Structure from Motion Tools

Project Setup

Follow the detailed installation instructions in robogs/installation.md.

🎯 Quick Start

We provide several pre-configured debug configurations in .vscode/launch.json for different pipeline stages. To use these configurations, replace the data paths with your own data location in the launch.json file.

πŸ“¦ Example Data

Tip: You can interactively view 4D render results, change camera views, time frames, and control signals to see editing effects.

Legacy Version

For results from the original paper (using GSplat 0.7 and old NeRFStudio), see the Old Version Repository.

πŸ”„ Complete Pipeline

Step 1: Capture Monocular 360Β° Video

Extract frames from video:

<data_path> = sample_data
python robogs/vis/video2image.py \
    -v <data_path>/<video_path> \
    -o <data_path>/<image_output_directory> \
    --num_frames <frame_count>

Step 2: Structure from Motion

Run COLMAP on the extracted images to obtain features and camera poses. See the COLMAP documentation for details.

Step 3: GSplat Training

Train the Gaussian Splatting model:

python robogs/vis/gsplat_trainer.py \
    default \
    --data_dir  <data_path> \
    --data_factor 1 \
    --result-dir  <data_path>/gs_result_sfm

or if you want to launch with debugger, please refer to the configuration Python Debugger: gsplat_trainer in .vscode/launch.json.

Step 4: Normal Map Generation

Use the StableNormal to generate normal maps from the extracted images.
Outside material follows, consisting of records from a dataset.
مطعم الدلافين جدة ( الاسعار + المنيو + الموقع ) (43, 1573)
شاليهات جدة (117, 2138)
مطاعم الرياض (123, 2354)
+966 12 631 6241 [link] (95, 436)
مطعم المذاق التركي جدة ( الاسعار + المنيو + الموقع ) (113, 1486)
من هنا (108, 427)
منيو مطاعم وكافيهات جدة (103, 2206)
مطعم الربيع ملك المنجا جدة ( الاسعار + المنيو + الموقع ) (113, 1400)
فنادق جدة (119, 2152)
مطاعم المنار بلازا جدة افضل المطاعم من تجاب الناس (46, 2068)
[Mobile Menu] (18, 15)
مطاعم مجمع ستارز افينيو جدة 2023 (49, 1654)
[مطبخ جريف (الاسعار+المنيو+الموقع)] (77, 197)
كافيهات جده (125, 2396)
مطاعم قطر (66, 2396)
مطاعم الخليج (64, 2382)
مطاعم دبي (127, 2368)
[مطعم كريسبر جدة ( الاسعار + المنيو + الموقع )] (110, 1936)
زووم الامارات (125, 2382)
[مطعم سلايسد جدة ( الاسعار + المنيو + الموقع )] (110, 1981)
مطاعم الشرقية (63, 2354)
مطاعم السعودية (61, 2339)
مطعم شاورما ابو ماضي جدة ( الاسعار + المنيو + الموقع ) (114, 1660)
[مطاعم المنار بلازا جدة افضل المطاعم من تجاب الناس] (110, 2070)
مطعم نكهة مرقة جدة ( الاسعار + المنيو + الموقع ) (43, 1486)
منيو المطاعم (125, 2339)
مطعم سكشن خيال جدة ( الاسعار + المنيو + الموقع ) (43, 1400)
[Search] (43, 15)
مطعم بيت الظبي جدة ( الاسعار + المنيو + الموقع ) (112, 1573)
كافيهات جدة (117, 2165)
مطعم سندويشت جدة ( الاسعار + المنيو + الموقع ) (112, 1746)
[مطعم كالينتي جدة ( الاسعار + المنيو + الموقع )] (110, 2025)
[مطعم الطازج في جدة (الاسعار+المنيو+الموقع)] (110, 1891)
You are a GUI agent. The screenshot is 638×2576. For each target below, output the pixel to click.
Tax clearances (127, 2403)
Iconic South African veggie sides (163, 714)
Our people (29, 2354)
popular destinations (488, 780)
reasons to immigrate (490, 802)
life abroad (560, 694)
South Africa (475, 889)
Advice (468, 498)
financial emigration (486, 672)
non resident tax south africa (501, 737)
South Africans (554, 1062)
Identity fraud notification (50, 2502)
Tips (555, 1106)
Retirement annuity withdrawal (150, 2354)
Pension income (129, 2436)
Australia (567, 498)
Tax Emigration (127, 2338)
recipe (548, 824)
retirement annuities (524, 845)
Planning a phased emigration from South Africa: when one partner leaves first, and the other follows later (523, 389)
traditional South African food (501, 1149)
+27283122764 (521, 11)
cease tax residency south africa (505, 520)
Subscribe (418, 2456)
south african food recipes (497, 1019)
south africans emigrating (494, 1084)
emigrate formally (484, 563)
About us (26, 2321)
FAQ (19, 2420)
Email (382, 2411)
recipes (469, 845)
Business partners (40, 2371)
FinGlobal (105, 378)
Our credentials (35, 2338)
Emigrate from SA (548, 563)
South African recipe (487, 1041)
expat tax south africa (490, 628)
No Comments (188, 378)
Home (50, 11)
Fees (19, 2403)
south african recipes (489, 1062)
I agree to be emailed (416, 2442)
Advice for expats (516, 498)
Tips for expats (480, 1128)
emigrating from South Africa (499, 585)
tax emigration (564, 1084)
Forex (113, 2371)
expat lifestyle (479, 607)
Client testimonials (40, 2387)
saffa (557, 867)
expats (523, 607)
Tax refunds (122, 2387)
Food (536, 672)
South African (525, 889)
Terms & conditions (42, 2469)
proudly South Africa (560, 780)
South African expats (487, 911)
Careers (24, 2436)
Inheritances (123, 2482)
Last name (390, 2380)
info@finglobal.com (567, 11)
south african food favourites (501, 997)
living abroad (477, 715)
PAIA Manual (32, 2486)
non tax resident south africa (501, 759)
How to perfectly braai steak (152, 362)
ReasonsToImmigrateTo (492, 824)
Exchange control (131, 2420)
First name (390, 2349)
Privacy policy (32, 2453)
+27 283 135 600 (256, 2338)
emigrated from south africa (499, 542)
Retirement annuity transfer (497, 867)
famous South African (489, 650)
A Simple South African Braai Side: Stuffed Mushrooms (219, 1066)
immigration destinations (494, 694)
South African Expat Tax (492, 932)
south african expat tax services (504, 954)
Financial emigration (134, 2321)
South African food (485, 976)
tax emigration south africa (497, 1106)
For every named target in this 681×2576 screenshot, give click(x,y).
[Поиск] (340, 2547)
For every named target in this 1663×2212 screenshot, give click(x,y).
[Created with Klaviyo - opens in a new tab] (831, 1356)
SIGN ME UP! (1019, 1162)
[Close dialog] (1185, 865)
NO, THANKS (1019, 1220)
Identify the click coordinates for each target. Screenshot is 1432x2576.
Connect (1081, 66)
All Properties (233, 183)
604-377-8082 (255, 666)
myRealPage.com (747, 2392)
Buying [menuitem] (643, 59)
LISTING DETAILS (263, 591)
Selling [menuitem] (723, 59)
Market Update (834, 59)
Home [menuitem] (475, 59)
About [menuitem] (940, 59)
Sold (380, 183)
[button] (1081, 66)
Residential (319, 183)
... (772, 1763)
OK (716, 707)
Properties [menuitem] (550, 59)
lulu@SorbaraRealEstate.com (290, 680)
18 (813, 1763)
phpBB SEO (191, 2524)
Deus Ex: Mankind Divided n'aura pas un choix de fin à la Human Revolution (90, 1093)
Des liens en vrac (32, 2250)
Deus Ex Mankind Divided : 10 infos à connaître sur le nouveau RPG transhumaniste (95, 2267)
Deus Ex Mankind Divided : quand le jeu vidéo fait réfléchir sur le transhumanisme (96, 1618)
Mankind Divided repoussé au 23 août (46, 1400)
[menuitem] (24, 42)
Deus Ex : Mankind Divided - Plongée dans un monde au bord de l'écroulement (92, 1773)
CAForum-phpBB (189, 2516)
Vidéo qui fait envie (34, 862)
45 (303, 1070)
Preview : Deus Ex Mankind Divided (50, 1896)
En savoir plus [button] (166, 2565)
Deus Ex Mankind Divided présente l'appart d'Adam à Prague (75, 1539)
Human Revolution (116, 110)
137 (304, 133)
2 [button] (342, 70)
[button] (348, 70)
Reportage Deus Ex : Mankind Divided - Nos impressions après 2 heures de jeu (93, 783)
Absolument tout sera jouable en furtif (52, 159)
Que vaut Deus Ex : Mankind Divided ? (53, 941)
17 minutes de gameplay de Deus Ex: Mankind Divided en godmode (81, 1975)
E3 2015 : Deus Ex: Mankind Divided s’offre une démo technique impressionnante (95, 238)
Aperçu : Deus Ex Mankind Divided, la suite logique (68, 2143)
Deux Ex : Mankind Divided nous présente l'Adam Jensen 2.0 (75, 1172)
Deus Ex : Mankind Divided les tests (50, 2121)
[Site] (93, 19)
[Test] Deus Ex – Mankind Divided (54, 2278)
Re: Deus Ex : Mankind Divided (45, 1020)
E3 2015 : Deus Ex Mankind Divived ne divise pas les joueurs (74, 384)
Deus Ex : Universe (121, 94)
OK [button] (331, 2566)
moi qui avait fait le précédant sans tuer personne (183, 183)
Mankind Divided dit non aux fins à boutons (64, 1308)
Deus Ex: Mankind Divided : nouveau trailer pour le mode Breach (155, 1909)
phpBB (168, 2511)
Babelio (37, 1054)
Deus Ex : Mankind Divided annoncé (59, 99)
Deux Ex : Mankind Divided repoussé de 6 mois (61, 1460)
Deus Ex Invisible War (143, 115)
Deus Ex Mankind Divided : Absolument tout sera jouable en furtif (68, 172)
Save the normal images to the normals folder.

Step 5: Gaussian Splat & Mesh Processing

Gaussian Splat Extraction

Extract Gaussian Splat point clouds:

python robogs/vis/extract_ply.py \
    default \
    --ckpt \
    <data_path>/gs_result_sfm/ckpts/ckpt_29999_rank0.pt \
    --data_factor \
    1 \
    --export_ply_path \
    <data_path>/gs_result_sfm/scan30000.ply \
    --data_dir \
    <data_path> 

or if you want to launch with debugger, please refer to the configuration Python Debugger: export ply in .vscode/launch.json.

To view and edit Gaussian Splat, use the SuperSplat Viewer.

To edit the point clouds, refer to the demonstration videos for details. You can see how to select the links here: select links

and how to select fingers here: select fingers

Mesh Extraction

Train and render mesh:

python robogs/meshrecon/train.py \
    -s <data_path> \
    -r 2 \
    --lambda_normal_prior 1 \
    --lambda_dist 10 \
    --iteration 7000 \
    -m <mesh_result_path> \
    --w_normal_prior normals

python robogs/meshrecon/render.py \
    -s <data_path> \
    -m <mesh_result_path>

You can also use the VSCode debugger configurations trainmesh and extractmesh for these steps.

Step 6: Scene Alignment

Align the reconstructed scene. Refer to the demonstration video here for details.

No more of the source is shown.